Visualization of ColocBoost Results

This vignette demonstrates how to visualize and interpret the output of ColocBoost results.

1. Default plot function

The default plot of the colocboost results provides a visual representation of the colocalization events.

The x-axis indicates the indices of variants, and the y-axis indicates the -log10(p-value) from marginal associations.
The colors of the points represent the colocalization events, with different colors indicating different colocalization events.

colocboost_plot(res)

Parameters to adjust plot

plot_cols = 2 (default) indicates the number of columns in the plot.
y = "log10p" (default) with optional
- y = "z_original" for z-scores
- y = "vcp" for variant colocalization probabilities (single plot for all variants),
- y = "coef" for regression coefficients estimated from the ColocBoost model.
- y = "cos_vcp" for variant colocalization probabilities (multiple plots for each CoS - only draw VCP for variants in CoS to the colocalized traits).
plot_cos_idx = NULL (default) indicates all colocalization events are plotted. plot_cos_idx = 1 can be specified to plot the 1st colocalization event, and so on.
outcome_idx = NULL (default) indicates only the traits with colocalization are plotted. outcome_idx = c(1,2,5) can be specified to plot the traits 1, 2, and 5.
plot_all_outcome = FALSE (default) indicates only the traits with colocalization are plotted. If TRUE, it will plot all traits.
cos_color = NULL (default) indicates the colors of the colocalization events.

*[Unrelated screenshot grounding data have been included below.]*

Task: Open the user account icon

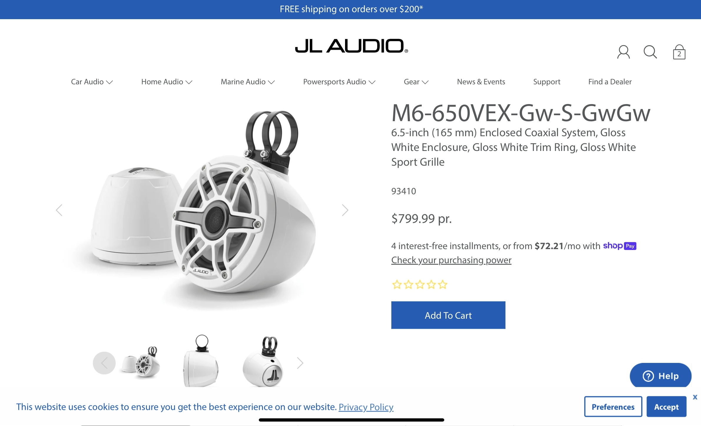Action: (623, 52)

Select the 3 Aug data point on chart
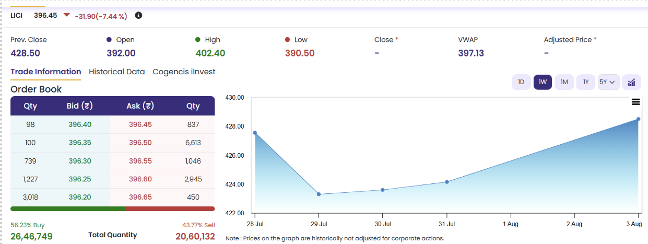coord(638,119)

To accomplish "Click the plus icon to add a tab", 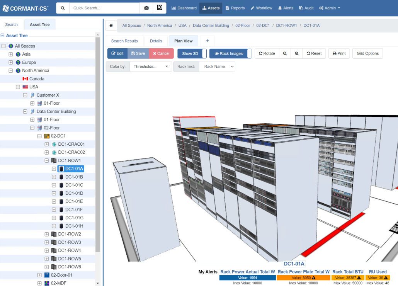I will [x=208, y=41].
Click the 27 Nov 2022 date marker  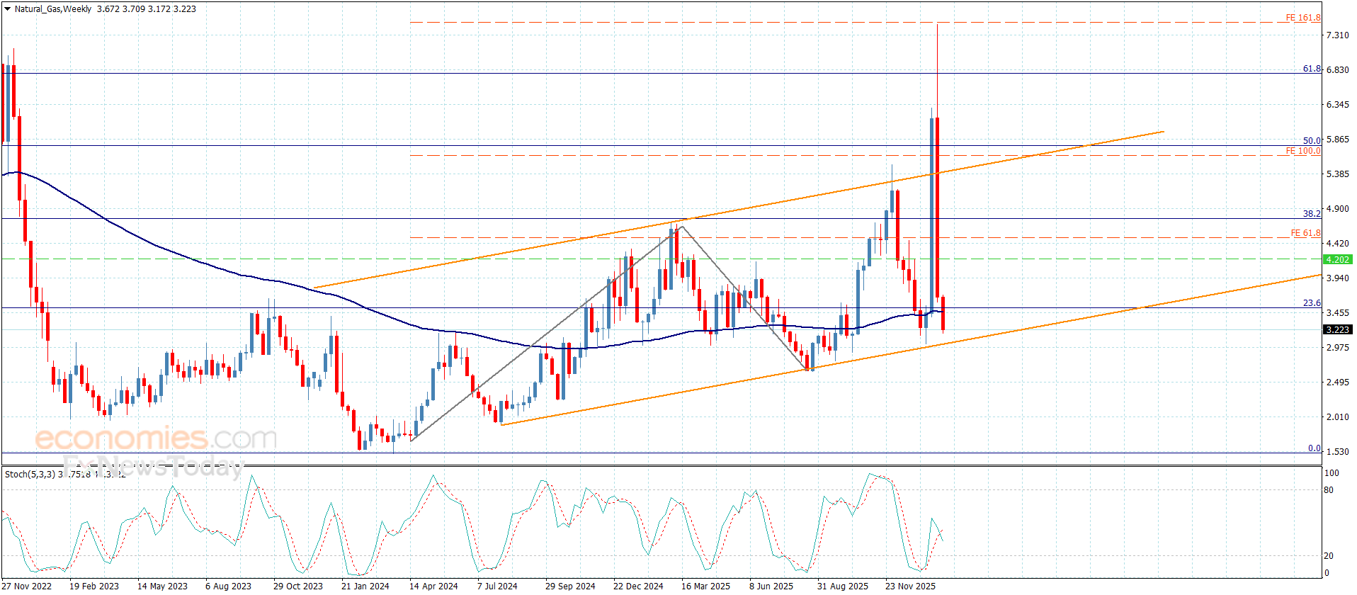[x=27, y=586]
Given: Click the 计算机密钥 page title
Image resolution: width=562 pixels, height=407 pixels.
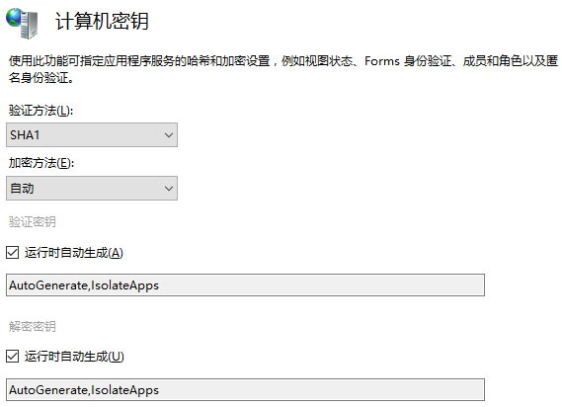Looking at the screenshot, I should click(x=102, y=21).
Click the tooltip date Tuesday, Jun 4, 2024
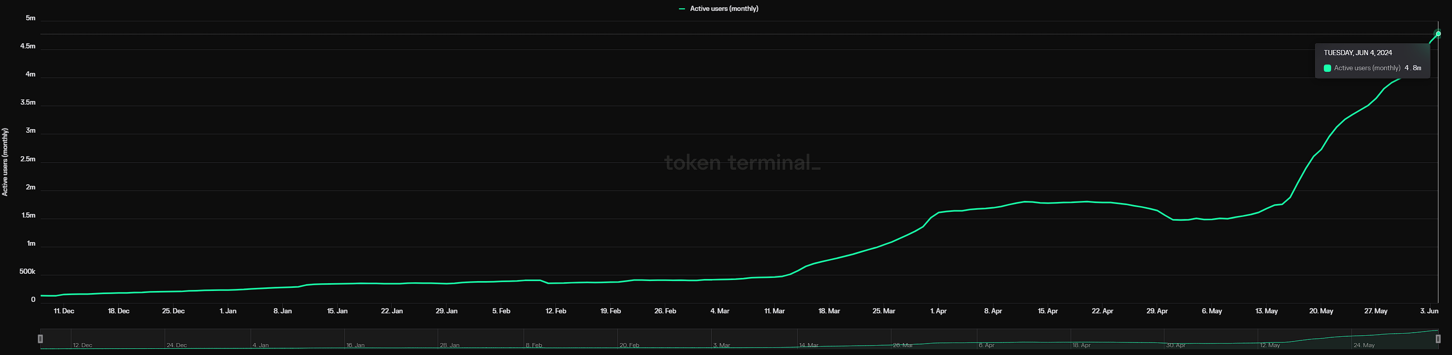This screenshot has width=1452, height=355. (1357, 52)
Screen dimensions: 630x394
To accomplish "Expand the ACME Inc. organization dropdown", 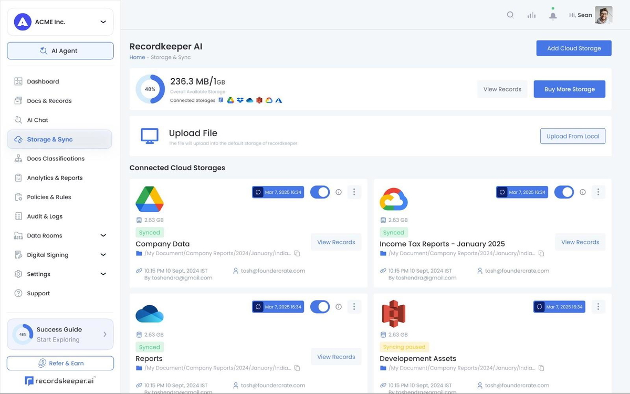I will (x=103, y=22).
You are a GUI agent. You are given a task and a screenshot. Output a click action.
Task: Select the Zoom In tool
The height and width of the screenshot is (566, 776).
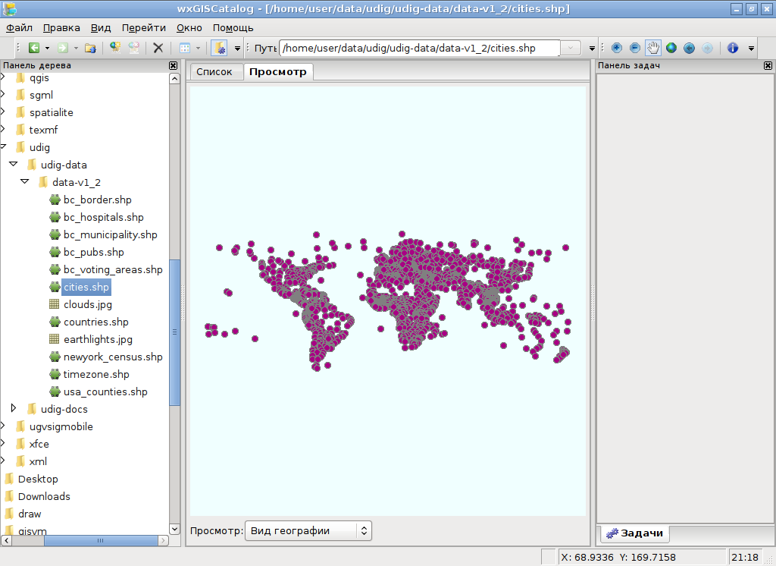pyautogui.click(x=617, y=48)
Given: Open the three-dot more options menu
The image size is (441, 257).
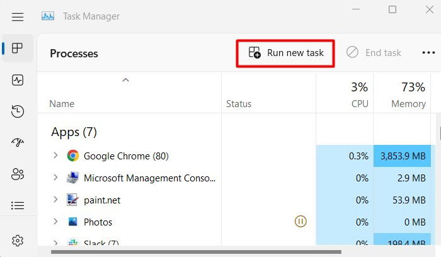Looking at the screenshot, I should 428,53.
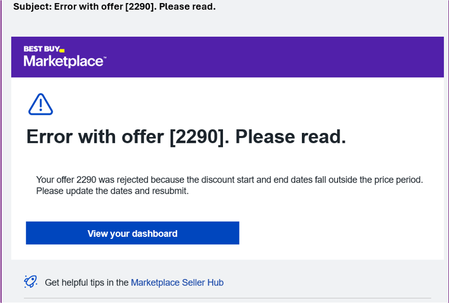This screenshot has width=449, height=303.
Task: Click the email subject line text
Action: [x=115, y=6]
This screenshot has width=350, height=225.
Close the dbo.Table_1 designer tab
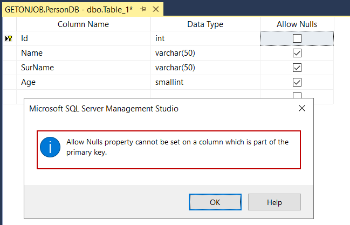pyautogui.click(x=155, y=10)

Specify a vector of colors to customize the plot.

2. Advanced options

There are several advanced options available for customizing the plot by deepening the visualization of the colocboost results.

2.1. Plot with a zoom-in region

You can specify a zoom-in region by providing a grange argument, which is a vector indicating the indices of the region to be zoomed in.

colocboost_plot(res, grange = c(1:400), outcome_idx = c(1:4))

2.2. Plot with marked top variants

You can highlight the top variants in the plot by setting show_top_variables = TRUE. This will add a red circle to top variants with highest VCP for each CoS.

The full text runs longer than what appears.